Biography (alphabetical order)
Carlos Cuellar is a biologist and educationalist, specialised in educational informatics, and a doctoral candidate in Education at the Universidad Distrital of Bogotá. He is a rural teacher in the department of Cundinamarca, and campesinoin the community of Hato Viejo, Fómeque, Colombia.
Crisálida Bermúdez is a plastic artist from the National University of Colombia, and an active member of the Collective Almanaques Agroecológicos, Colombia.
Hanne Cottyn is a historian, a former ‘Independent Scholar’ ISRF fellow, and postdoctoral fellow at the Department of History of Ghent University, Belgium.
Lina Cortés is a geographer and historian, and lecturer in social tourism at the Colegio Mayor de Cundinamarca University. She is a community manager with a focus on rural Bogotá and coordinates the Collective Almanaques Agroecológicos, Colombia.
María Santos is a strategic designer, and founder and director of the design network RIZOMA, Colombia.
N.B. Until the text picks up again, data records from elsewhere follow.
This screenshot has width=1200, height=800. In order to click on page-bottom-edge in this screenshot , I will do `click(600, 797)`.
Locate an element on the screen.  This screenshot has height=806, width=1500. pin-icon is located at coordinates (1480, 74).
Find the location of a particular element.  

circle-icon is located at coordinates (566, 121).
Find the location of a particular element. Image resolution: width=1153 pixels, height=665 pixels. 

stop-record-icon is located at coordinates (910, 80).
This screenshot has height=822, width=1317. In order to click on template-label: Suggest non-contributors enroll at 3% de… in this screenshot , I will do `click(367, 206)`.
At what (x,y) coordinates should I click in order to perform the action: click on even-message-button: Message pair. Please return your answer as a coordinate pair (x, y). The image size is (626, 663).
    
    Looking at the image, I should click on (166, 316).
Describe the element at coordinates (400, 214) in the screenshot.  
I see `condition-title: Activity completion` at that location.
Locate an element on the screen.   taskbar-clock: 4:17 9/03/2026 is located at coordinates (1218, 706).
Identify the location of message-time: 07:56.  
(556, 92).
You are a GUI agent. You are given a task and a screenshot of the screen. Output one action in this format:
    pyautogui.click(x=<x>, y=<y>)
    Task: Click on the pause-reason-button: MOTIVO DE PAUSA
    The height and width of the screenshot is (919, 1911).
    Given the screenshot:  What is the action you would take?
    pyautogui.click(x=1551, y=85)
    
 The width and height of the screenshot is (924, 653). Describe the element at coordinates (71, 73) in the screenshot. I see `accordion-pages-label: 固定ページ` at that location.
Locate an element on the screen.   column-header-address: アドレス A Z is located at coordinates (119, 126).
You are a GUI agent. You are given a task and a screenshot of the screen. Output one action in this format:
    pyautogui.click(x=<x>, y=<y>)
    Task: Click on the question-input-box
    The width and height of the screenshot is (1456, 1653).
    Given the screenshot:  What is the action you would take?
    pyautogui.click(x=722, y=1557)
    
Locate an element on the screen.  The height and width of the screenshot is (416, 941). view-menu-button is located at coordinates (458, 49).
Nancy Bonilla is a chemist and environmental scientist. Before becoming the headteacher of a rural school in the department of Tolima, she was a natural sciences teacher in a rural school in Sumapaz, Colombia.
Rodolfo Hernández is a historian and a social sciences teacher. Before working in rural schools in the department of Tolima, he was teaching in Bogotá and in rural schools in Sumapaz, Colombia.
Santiago Martínez is a cultural anthropologist, and a lecturer and independent researcher based in Bogotá, Colombia.